Dr. Angela Rodriguez, Psychology and Social Sciences & Policy Studies, and Dr. Ben Nephew, Biology and Biotechnology, use storytelling to promote understanding of the biophysical impacts from discrimination.
With growing research that indicates social discrimination leads to psychophysiological reactions in the body that can have long-term health and well-being impacts. However, discrimination is perceived as more of an employment policy issue rather than a health issue. Dr. Angela Rodriguez and Dr. Ben Nephew’s project uses biopsychosocial approaches to study health and behaviors at the intersection of social phenomena (stigma and discrimination), biomarkers (stress hormones, immune factors, genetic and epigenetic factors), and psychological factors (discrimination and pain related distress).

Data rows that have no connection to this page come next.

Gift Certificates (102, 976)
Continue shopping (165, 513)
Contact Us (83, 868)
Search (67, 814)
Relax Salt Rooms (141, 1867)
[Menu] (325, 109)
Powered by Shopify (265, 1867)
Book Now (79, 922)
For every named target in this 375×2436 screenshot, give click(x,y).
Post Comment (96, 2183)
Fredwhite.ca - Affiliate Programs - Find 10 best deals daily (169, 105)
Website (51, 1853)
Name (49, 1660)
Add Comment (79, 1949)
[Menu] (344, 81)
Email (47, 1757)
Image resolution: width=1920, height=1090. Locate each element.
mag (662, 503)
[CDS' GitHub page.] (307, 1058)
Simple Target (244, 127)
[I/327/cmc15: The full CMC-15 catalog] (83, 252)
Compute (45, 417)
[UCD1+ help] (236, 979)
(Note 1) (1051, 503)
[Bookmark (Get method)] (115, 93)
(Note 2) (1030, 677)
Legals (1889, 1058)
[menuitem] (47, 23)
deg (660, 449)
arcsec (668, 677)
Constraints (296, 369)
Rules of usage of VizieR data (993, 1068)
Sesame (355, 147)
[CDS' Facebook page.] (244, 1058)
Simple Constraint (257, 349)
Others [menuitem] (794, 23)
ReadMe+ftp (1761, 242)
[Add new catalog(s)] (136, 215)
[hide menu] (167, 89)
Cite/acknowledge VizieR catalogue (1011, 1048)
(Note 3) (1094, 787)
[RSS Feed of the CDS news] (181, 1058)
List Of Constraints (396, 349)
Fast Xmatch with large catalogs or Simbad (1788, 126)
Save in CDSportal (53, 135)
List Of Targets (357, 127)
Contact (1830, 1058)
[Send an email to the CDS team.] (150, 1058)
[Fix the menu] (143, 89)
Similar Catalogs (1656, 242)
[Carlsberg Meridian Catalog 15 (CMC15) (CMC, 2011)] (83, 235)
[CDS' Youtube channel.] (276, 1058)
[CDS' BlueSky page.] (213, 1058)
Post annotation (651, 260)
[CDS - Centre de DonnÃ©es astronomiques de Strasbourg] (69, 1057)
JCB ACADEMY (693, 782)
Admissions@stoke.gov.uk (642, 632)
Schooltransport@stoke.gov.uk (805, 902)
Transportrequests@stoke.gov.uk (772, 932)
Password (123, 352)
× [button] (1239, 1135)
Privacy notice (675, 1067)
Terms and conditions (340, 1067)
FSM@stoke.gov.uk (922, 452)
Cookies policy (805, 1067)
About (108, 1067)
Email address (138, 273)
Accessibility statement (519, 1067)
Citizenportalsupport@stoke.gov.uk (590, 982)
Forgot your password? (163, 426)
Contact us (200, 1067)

Working with a partner organization, TMI, Dr. Rodriguez and Dr. Nephew use powerful writing and storytelling to document and disseminate the adverse biological impacts of discrimination on migrant Latina mothers and their families in North Carolina. This project includes student researchers as well as related psychology, biology, and film studies classes in the documentation of the research and associated production of a video for dissemination. With its high impact storytelling through online platforms, this project aims (a) to increase awareness of physiological damage resulting from chronic discrimination and (b) to draw attention to possible policy changes that identify social discrimination as a significant public health concern.